#### [Text provided]
The Fenton Village Players has a long and rich history, and is a hidden gem, according to Daniel Ragan, Chairman of the 11-member Board of Directors. “We have the honor of being one of the longest-running community theaters in the state,” Ragan states. It all started in 1939, when a group of aspiring actors organized what was called The Mimes Club. The group dissolved in 1950, when members no longer had time to participate. According to Ragan, some of the original members of The Mimes Club revived the group in 1972 as the Fenton Village Players. They performed and held meetings at the Fenton Community Center.
Over the years, the FVP would move to different venues to perform, but in 2008 they finally found a permanent home in the former Masonic Temple building on Torrey Road, thanks to a generous donation from Russ Haddon, in memory of his wife, Sibyl, who was a supporter of the arts. “Mr. Haddon was our greatest supporting patron,” Ragan says, “It was great to get our own building, all paid for.” The Fenton Village Playhouse auditorium was aptly named the V. Sibyl Haddon Auditorium. “Mr. Haddon also donated the money to install air conditioning in the auditorium,” Ragan added.

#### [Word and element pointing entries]

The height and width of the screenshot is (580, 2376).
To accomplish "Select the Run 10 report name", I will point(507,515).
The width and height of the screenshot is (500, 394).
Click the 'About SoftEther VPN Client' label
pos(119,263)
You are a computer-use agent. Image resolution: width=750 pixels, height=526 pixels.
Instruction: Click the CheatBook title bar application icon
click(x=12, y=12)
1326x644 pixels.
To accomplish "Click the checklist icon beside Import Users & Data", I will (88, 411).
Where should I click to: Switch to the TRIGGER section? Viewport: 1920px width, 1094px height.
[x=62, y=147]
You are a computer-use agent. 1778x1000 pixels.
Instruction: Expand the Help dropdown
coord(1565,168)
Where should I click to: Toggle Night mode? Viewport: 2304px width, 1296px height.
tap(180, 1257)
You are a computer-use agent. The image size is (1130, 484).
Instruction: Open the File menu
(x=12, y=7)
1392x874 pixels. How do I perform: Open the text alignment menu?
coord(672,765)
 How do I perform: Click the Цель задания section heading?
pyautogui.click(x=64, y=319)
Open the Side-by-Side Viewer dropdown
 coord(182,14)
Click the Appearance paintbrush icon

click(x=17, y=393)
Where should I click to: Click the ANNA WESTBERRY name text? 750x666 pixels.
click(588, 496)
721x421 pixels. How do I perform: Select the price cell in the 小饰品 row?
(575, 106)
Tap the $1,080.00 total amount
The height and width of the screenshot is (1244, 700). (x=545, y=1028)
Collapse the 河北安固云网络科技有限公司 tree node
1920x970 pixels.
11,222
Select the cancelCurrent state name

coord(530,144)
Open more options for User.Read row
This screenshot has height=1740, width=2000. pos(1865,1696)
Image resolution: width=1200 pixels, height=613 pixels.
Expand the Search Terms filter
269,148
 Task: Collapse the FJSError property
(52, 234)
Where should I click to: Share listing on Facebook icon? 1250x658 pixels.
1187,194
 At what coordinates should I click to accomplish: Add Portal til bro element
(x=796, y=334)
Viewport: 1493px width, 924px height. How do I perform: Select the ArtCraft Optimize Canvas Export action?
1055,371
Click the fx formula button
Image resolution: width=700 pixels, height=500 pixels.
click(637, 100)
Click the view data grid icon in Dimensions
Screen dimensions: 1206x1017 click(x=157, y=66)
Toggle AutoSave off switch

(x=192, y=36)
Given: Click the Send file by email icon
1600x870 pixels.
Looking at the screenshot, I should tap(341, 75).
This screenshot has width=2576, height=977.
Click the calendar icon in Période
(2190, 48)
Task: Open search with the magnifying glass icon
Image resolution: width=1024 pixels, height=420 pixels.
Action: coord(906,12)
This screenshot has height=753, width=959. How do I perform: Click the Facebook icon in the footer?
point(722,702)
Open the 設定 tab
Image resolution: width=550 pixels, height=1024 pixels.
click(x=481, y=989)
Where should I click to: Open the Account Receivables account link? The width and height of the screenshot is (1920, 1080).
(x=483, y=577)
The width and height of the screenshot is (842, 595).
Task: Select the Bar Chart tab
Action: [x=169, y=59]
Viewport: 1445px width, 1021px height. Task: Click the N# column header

#### [Problem requirements]
Transcribe the history of the Fenton Village Players word for word, from beginning to end.

#### [Result]
The Fenton Village Players has a long and rich history, and is a hidden gem, according to Daniel Ragan, Chairman of the 11-member Board of Directors. “We have the honor of being one of the longest-running community theaters in the state,” Ragan states. It all started in 1939, when a group of aspiring actors organized what was called The Mimes Club. The group dissolved in 1950, when members no longer had time to participate. According to Ragan, some of the original members of The Mimes Club revived the group in 1972 as the Fenton Village Players. They performed and held meetings at the Fenton Community Center.
Over the years, the FVP would move to different venues to perform, but in 2008 they finally found a permanent home in the former Masonic Temple building on Torrey Road, thanks to a generous donation from Russ Haddon, in memory of his wife, Sibyl, who was a supporter of the arts. “Mr. Haddon was our greatest supporting patron,” Ragan says, “It was great to get our own building, all paid for.” The Fenton Village Playhouse auditorium was aptly named the V. Sibyl Haddon Auditorium. “Mr. Haddon also donated the money to install air conditioning in the auditorium,” Ragan added.